Convolution using vslzConvNewTask, vslzConvExec, etc .. crashes

Paul_Margosian · ‎01-19-2011

Trying to do a convolution, following directions in published reference material. Code compiles but crashes on vslzConvNewTask with

"Unhandled exception at 0x000000013ffcacff in GrappaTesting.exe: 0xC0000005: Access violation writing location 0x0000000000000004"

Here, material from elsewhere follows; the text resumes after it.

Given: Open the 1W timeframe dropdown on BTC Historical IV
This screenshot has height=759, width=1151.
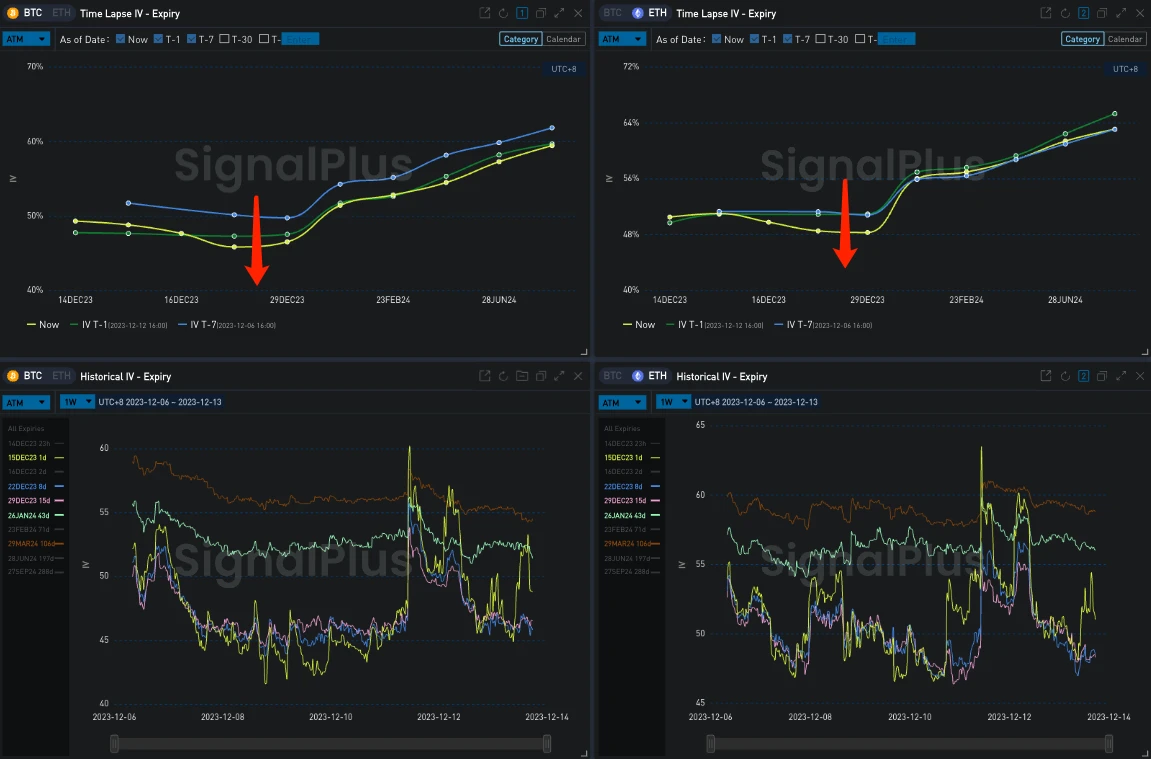Looking at the screenshot, I should point(77,401).
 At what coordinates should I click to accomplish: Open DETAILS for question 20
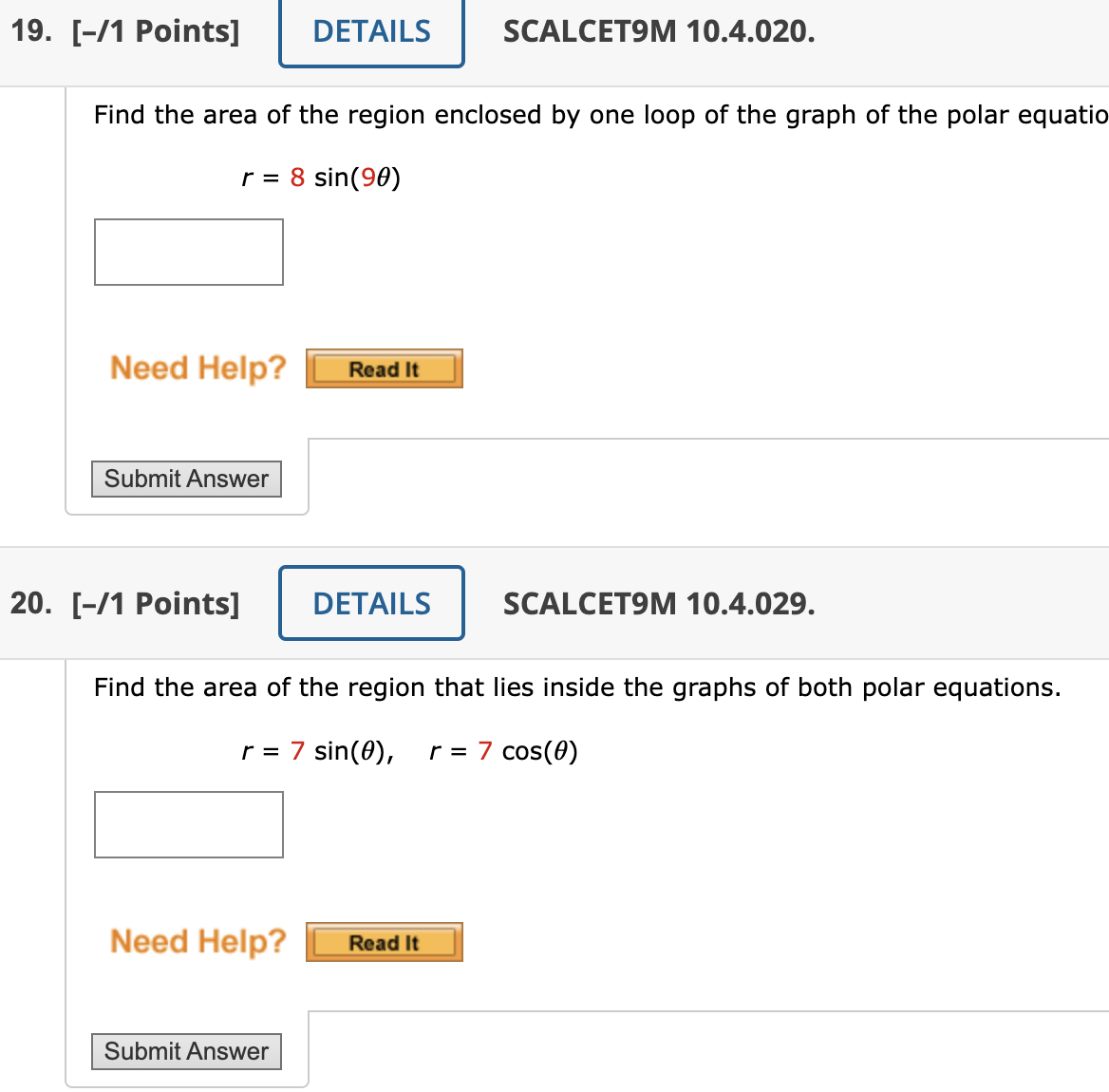click(370, 603)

Code setting things up is below. Any ideas on what might be the problem?

Paul Margosian

int aux1 = sizeof(int);
VSLConvTaskPtr* task = (VSLConvTaskPtr*)aux1;
int xshape[2];// = {2,3};
int yshape[2];// = {256,512};
int zshape[2]; //= {256,512};
xshape[0] = kRows; //2
xshape[1] = kCols; //3
yshape[0] = numRows; //256
yshape[1] = numCols; //512
zshape[0] = numRows+kRows-1;
zshape[1] = numCols+kCols-1;

int xstride[2];
int ystride[2];
int zstride[2];
xstride[0] = 1;
xstride[1] = kCols;
ystride[0] = 1;
ystride[1] = numCols;
zstride[0] = 1;
zstride[1] = numCols;

int status;
const int dims = 2;
status = vslzConvNewTask(task, VSL_CONV_MODE_FFT, dims,xshape, yshape, zshape);

Vladimir_Petrov__Int · ‎01-19-2011

Paul,

Please change the task declaration to:
VSLConvTaskPtr task;
and the last line to:
status = vslzConvNewTask(&task, VSL_CONV_MODE_FFT, dims,xshape, yshape, zshape);

Best regards,
-Vladimir

Paul_Margosian · ‎01-20-2011

Vladimir,

Thanks. This fixes work. It builds, but crashes on the next key instruction:

status = vslzConvExec(&task, x, xstride, y, ystride, z, zstride);

Details below. Any insight on this one?

Paul Margosian

Another crash for unknown reasons. Being a new user is a struggle. Message:

Unhandled exception at 0x094626a0 in GrappaTesting.exe: 0xC0000005: Access violation at location 0x00000000094626a0.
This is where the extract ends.